#### TASK REQUIREMENTS
Retype word for word the lines of the data below, from the first to the one bearing "Task: Click Vito Corleone's V avatar", with that one included.

Stored items
☆ ☆ ☆ ☆ ☆ ☆ ☆

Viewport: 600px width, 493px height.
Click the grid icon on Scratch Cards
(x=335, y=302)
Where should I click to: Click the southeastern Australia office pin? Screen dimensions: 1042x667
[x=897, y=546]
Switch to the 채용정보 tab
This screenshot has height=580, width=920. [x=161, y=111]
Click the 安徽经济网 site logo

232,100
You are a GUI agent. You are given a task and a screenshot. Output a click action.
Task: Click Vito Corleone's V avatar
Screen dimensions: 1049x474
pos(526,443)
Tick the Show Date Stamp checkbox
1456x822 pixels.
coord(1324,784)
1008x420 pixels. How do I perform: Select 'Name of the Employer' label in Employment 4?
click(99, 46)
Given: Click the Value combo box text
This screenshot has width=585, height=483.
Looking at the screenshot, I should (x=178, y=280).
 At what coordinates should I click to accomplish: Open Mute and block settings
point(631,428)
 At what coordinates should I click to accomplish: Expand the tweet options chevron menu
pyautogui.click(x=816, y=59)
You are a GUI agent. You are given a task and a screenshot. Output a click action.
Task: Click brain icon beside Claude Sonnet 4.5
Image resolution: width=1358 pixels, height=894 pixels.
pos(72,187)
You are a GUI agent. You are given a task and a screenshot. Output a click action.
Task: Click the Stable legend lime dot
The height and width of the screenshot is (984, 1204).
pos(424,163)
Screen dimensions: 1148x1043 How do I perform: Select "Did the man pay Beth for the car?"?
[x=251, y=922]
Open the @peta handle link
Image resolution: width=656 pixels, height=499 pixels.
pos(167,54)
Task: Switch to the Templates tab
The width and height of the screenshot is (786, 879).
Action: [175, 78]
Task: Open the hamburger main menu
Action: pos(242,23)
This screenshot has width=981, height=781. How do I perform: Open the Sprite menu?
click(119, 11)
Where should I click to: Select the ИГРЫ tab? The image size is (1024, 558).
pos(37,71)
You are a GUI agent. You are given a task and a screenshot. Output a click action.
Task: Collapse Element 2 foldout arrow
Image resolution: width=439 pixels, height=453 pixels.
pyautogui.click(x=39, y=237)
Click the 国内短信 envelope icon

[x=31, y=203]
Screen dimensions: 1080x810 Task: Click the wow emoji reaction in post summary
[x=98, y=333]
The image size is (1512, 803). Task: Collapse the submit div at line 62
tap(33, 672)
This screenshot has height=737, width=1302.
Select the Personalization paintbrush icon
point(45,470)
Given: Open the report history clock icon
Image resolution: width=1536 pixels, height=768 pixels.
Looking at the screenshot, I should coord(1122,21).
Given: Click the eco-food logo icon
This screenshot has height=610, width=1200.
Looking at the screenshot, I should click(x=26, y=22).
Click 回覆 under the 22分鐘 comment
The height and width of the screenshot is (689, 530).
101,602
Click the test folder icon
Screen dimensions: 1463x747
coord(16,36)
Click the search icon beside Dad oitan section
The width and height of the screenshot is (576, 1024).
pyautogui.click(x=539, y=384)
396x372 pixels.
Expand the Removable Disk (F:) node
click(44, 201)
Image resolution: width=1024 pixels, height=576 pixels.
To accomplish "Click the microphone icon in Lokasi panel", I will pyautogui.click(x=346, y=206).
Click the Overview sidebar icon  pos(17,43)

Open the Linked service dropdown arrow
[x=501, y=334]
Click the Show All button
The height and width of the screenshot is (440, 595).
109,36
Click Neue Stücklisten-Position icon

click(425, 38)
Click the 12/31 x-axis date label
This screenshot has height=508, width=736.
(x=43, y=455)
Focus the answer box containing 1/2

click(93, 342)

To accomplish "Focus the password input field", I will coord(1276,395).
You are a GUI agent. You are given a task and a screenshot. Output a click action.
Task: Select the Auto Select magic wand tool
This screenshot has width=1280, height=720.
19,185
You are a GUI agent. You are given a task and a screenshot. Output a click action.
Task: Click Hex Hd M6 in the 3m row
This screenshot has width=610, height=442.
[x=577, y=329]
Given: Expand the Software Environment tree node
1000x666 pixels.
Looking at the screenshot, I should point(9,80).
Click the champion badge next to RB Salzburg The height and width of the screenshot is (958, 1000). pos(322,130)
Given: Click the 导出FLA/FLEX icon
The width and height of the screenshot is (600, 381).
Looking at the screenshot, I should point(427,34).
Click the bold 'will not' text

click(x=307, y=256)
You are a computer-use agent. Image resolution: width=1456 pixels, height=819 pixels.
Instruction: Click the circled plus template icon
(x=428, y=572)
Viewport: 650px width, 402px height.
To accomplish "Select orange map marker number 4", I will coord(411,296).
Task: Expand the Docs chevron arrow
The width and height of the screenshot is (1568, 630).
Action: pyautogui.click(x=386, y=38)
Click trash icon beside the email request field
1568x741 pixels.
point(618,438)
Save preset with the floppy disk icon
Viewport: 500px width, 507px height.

☆ ☆ ☆ ☆ ☆ ☆ ☆

#### REPLY TO THE EXERCISE
Viewport: 600px width, 493px height.
Click the grid icon on Scratch Cards
(x=335, y=302)
Where should I click to: Click the southeastern Australia office pin? Screen dimensions: 1042x667
[x=897, y=546]
Switch to the 채용정보 tab
This screenshot has height=580, width=920. [x=161, y=111]
Click the 安徽经济网 site logo

232,100
You are a GUI agent. You are given a task and a screenshot. Output a click action.
Task: Click Vito Corleone's V avatar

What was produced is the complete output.